#### Records supplied:
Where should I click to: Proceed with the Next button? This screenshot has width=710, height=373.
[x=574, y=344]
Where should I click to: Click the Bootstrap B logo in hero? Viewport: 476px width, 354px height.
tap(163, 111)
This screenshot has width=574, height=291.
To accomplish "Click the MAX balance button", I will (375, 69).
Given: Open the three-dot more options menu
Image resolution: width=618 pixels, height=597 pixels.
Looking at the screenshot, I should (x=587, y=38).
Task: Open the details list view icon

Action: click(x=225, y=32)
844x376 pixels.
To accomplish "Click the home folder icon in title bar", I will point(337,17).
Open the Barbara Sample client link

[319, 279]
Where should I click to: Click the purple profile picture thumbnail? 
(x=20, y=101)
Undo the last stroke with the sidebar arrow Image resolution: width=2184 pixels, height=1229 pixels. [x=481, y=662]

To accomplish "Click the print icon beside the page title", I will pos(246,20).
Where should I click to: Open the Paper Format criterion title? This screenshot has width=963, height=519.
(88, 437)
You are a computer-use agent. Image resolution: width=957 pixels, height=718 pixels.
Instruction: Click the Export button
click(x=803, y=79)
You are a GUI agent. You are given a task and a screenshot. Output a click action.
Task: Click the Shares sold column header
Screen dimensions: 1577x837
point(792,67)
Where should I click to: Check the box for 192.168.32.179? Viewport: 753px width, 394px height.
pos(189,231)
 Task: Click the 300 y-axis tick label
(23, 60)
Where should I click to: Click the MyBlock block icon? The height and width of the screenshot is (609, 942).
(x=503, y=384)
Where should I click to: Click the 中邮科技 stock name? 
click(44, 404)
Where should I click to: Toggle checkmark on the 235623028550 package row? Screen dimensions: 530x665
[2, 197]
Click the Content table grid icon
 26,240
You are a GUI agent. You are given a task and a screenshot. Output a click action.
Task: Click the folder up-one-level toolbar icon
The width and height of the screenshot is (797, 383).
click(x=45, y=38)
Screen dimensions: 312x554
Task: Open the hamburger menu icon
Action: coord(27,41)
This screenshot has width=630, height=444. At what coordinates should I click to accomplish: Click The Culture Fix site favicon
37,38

#### Aim of the exercise:
Copy the data above line for line, with no changes.

#### Reply:
Where should I click to: Proceed with the Next button? This screenshot has width=710, height=373.
[x=574, y=344]
Where should I click to: Click the Bootstrap B logo in hero? Viewport: 476px width, 354px height.
tap(163, 111)
This screenshot has width=574, height=291.
To accomplish "Click the MAX balance button", I will (375, 69).
Given: Open the three-dot more options menu
Image resolution: width=618 pixels, height=597 pixels.
Looking at the screenshot, I should (x=587, y=38).
Task: Open the details list view icon

Action: click(x=225, y=32)
844x376 pixels.
To accomplish "Click the home folder icon in title bar", I will point(337,17).
Open the Barbara Sample client link

[319, 279]
Where should I click to: Click the purple profile picture thumbnail? 
(x=20, y=101)
Undo the last stroke with the sidebar arrow Image resolution: width=2184 pixels, height=1229 pixels. [x=481, y=662]

To accomplish "Click the print icon beside the page title", I will pos(246,20).
Where should I click to: Open the Paper Format criterion title? This screenshot has width=963, height=519.
(88, 437)
You are a computer-use agent. Image resolution: width=957 pixels, height=718 pixels.
Instruction: Click the Export button
click(x=803, y=79)
You are a GUI agent. You are given a task and a screenshot. Output a click action.
Task: Click the Shares sold column header
Screen dimensions: 1577x837
point(792,67)
Where should I click to: Check the box for 192.168.32.179? Viewport: 753px width, 394px height.
pos(189,231)
 Task: Click the 300 y-axis tick label
(23, 60)
Where should I click to: Click the MyBlock block icon? The height and width of the screenshot is (609, 942).
(x=503, y=384)
Where should I click to: Click the 中邮科技 stock name? 
click(44, 404)
Where should I click to: Toggle checkmark on the 235623028550 package row? Screen dimensions: 530x665
[2, 197]
Click the Content table grid icon
 26,240
You are a GUI agent. You are given a task and a screenshot. Output a click action.
Task: Click the folder up-one-level toolbar icon
The width and height of the screenshot is (797, 383).
click(x=45, y=38)
Screen dimensions: 312x554
Task: Open the hamburger menu icon
Action: coord(27,41)
This screenshot has width=630, height=444. At what coordinates should I click to accomplish: Click The Culture Fix site favicon
37,38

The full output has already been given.